Custom loss (wing loss) becomes nan after a few batches


I am trying to implement a custom loss function called Wing loss. I found it in this paper:

It is defined on page 5 in formula 5:

my current code is this:

class WingLoss(nn.Module):
    def __init__(self, width=5, curvature=0.5):
        super(WingLoss, self).__init__()
        self.width = width
        self.curvature = curvature
        self.C = self.width - self.width * np.log(1 + self.width / self.curvature)

    def forward(self, prediction, target):
        diff = target - prediction
        diff_abs = diff.abs()
        loss = diff_abs.clone()

        idx_smaller = diff_abs < self.width
        idx_bigger = diff_abs >= self.width

        loss[idx_smaller] = self.width * torch.log(1 + diff_abs[idx_smaller] / self.curvature)
        loss[idx_bigger]  = loss[idx_bigger] - self.C
        loss = loss.sum()
        return loss

The loss develops like this (mini-batch size is 32):

tensor(11278.4453, device=‘cuda:0’, grad_fn=< SumBackward0>)
tensor(2007270.2500, device=‘cuda:0’, grad_fn=< SumBackward0>)
tensor(1.3329e+16, device=‘cuda:0’, grad_fn=< SumBackward0>)
tensor(nan, device=‘cuda:0’, grad_fn=< SumBackward0>)

prediction and target both have the shape BS x N x DM = 32 x 68 x 2

I am using SGD with a learning rate of 0.1, but have also tried 0.01 and other small learning rates. the only difference is the time it takes to get a nan. The script works with other losses and does train successfully, so there must be an issue with my loss function.

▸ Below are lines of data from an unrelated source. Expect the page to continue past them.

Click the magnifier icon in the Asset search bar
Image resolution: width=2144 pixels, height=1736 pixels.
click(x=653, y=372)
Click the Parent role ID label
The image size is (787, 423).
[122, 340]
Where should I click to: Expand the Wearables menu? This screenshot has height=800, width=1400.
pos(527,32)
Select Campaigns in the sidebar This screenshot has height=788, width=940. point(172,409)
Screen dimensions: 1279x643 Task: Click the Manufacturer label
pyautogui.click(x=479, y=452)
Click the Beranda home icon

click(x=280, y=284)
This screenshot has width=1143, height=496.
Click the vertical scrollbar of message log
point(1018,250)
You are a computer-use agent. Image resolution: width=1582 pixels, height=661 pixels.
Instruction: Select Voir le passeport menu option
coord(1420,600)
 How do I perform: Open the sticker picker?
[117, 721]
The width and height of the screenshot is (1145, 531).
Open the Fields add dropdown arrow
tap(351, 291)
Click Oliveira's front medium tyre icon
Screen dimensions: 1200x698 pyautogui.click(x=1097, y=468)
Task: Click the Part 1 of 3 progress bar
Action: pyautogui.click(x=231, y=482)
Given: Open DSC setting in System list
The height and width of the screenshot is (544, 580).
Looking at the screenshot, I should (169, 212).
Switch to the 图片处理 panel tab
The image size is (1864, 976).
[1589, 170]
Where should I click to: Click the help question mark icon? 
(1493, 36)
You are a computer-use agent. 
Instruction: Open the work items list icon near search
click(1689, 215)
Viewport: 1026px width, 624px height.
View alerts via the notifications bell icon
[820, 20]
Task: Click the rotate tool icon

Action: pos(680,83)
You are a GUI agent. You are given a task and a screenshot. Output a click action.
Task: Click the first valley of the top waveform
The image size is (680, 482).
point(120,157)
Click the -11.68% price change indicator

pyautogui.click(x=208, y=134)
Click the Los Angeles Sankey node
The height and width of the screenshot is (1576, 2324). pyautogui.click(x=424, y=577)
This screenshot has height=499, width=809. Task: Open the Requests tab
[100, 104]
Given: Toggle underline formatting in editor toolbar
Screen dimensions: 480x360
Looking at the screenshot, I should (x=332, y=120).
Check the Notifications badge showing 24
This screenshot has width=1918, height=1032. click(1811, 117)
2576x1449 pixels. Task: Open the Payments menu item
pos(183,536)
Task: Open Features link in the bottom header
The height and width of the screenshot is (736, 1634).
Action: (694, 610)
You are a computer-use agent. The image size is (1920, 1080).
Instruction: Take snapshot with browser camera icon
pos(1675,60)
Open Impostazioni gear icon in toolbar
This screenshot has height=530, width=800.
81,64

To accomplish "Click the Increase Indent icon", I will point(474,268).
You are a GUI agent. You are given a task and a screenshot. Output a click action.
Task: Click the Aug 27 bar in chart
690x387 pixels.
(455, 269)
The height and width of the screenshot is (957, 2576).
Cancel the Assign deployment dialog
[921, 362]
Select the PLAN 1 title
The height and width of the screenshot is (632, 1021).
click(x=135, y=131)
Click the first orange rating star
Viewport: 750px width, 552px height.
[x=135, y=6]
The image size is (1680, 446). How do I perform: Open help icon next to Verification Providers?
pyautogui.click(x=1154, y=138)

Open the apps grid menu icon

I am not sure why this is. Did I implement the formula wrong?

I changed loss.sum() to loss.mean() and the problem disappeared :slight_smile: I came up with this idea because the default reduction for MSELoss and L1Loss also seems to be “mean”. But I don’t really know why I get nan values when I use sum… Does somebody have an idea?

But I would still be glad if someone with more PyTorch experience could give me feedback to my code. This is the first loss function that I wrote and I am not really sure if it is done 100% correctly.